Inspite of its dopey name, Kult, the stylish but easygoing restaurant in the just-opened hotel Le Saint, is a welcome new option for good casual dining in Saint-Germain-des-Prés. Surprisingly, the restaurant offer in this storied Left Bank neighborhood, the most loved district of Paris for upmarket visitors to the city, is relatively meager.

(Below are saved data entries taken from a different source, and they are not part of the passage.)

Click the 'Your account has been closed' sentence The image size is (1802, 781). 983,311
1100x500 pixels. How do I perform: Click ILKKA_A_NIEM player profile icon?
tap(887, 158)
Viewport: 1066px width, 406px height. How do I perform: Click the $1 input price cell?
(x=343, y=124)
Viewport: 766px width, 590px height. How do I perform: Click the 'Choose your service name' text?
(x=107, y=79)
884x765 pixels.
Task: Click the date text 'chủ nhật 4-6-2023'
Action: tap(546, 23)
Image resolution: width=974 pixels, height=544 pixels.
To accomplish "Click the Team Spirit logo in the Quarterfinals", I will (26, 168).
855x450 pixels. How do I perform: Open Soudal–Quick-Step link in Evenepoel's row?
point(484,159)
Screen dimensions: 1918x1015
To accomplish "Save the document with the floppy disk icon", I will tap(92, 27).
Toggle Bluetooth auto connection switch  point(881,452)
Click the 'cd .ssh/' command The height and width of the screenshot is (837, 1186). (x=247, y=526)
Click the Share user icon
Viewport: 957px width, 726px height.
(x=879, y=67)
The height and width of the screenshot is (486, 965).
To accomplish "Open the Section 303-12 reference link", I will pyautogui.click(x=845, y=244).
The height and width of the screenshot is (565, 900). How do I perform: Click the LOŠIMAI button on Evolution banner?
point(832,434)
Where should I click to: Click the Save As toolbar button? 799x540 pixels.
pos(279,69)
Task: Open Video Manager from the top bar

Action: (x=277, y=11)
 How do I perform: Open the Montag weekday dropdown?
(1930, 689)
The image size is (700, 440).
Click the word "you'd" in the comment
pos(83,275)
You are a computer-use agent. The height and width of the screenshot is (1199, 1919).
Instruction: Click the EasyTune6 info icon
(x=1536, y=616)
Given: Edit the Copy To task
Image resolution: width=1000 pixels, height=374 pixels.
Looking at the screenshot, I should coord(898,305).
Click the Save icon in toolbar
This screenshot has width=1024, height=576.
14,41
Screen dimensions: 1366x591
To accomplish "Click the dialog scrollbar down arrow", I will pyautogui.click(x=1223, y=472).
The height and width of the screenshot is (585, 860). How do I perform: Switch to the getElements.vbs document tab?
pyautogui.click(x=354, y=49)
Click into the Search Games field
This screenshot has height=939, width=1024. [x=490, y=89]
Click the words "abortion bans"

To wit, if you want a good French meal within a five-to-ten-minute walk of the Cafe Deux Magots or the Cafe de Flore, your best choices are pretty much Fish La Boissonnerie, Semilla, Le 21 and, a little bit further afield, the excellent Cafe Trama on the rue du Cherche Midi.

The good-looking new hotel Le Saint was created from a legendary local hotel, the Hotel Lenox, a place I loved, because I lived there for three months in a beautiful duplex suite at the expense of the publishing company I was working for when I first moved to Paris. Day in and day out, the Lenox offered me, a gangly unknowing neophyte, lessons in the ways of Saint-Germain-des-Prés, the neighborhood which remains the boiler-room of a certain eternal style of that distinctively Parisian off-center bourgeois chic the world just can’t get enough of.
So what did I learn there in those early days? Oh, well, lots of things, but among them, the fact that true beauty is always flawed, personal and a tiny bit eccentric. That charm comes from a dared but never excessively scrutinized mixture of social confidence, verbal wit, graciousness and self-deprecation. And that even if it isn’t always easy, it’s better to listen for a long time rather than to speak too quickly. Oh, and also that opposites are always style friends, as in cheap and expensive, new and old, and bold and conservative. H & M and Hermes, Marks & Spencer and Comme des Garcons, mais pourquoi pas?
My gastronomic lessons in the neighborhood were of less importance, since even in 1986, Saint-Germain-des-Prés wasn’t exactly heaving with good bistros aside from the long gone but still much missed La Cafetière in the rue Mazarine. That said, my take away from Saint-Germain-des-Prés was an infinitely valuable lesson about great French food, which is that the true axis of this country’s exalted cuisine is a triumph of exceptionally good seasonal produce cooked simply.

So after I was seated on a stripped velvet banquette at the end of the bar and watching the bar tenders slowly, slowly, slowly mixing drinks, I wondered, would Kult ‘get’ the food ways of Saint-Germain-des-Prés, or would it be a silly gimmicky place like the Costes brothers glamorous but mediocre La Société?